I saw J.C. Chandor’s previous film, All is Lost, and thought it was a very effective adventure story, so I was interested to see what he’d do next. A Most Violent Year is quite different. In fact it’s quite an eccentric story, and in some ways it defines itself by what it is not. Which is to say that it has all the hallmarks of being a gangster story, but it studiously avoids actually becoming a gangster story.

Oscar Isaac plays Abel Morales, a Colombian immigrant who has taken over his wife’s father’s heating oil distribution business in the New York City area. The year is 1981. His wife’s father, we gradually learn, was a gangster. The heating oil distribution business is apparently rife with criminal elements, and Morales’ trucks are being hijacked by his competitors, although he doesn’t know which ones. He’s also being investigated by a district attorney for various forms of fraud. All of this is happening while he’s trying to buy a riverside terminal that will allow him to expand his business massively. If he can’t come up with $1.5 million dollars in the next thirty days, he will lose his down payment and basically lose his whole business. Morales is pushed and pulled to opt for a violent solution to his problems, but he does all he can to resist the forces at work.

The film has the look and feel of, amongst other things, the Godfather films, and many people have said that Isaac plays Morales very much in the mode of Al Pacino as Michael Corleone. (The other thing you see in many review is comparison of Morales’ wife, played by Jessica Chastain, to Lady Macbeth.) Chandor seems to court this comparison, but then he heads in a completely different direction. This ends up not being much of a gangster movie at all, and the pervasive air of political corruption and criminal activity seems, in the end, almost metaphorical more than anything. Most of the conflict is verbal or institutional rather than any kind of overt violence. There’s a dark, menacing mood, but the tension doesn’t lead where I expected it to.

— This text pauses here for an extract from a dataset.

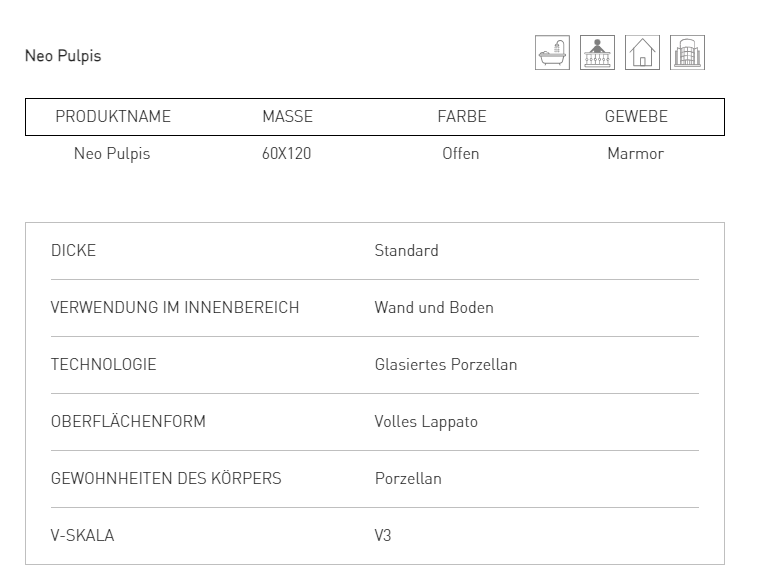Click the V3 value in V-SKALA row
The image size is (765, 583).
pos(383,536)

At times I thought maybe it was a bit self-indulgent or arch in the way it played this game, but I always found it engrossing. It looks great, and the cinematography by Bradford Young is outstanding. He’s not the only connection with Selma either, oddly enough, as David Oyelowo and Alessandro Nivolo are in both films. Chandor has created something strange here in the way that he uses genre to generate tension but then works steadfastly against the grain. His main character and his approach to the story have much in common: they are both pushed in a certain direction but do everything they can to fight the tide. The result is an ambivalent take on the American Dream.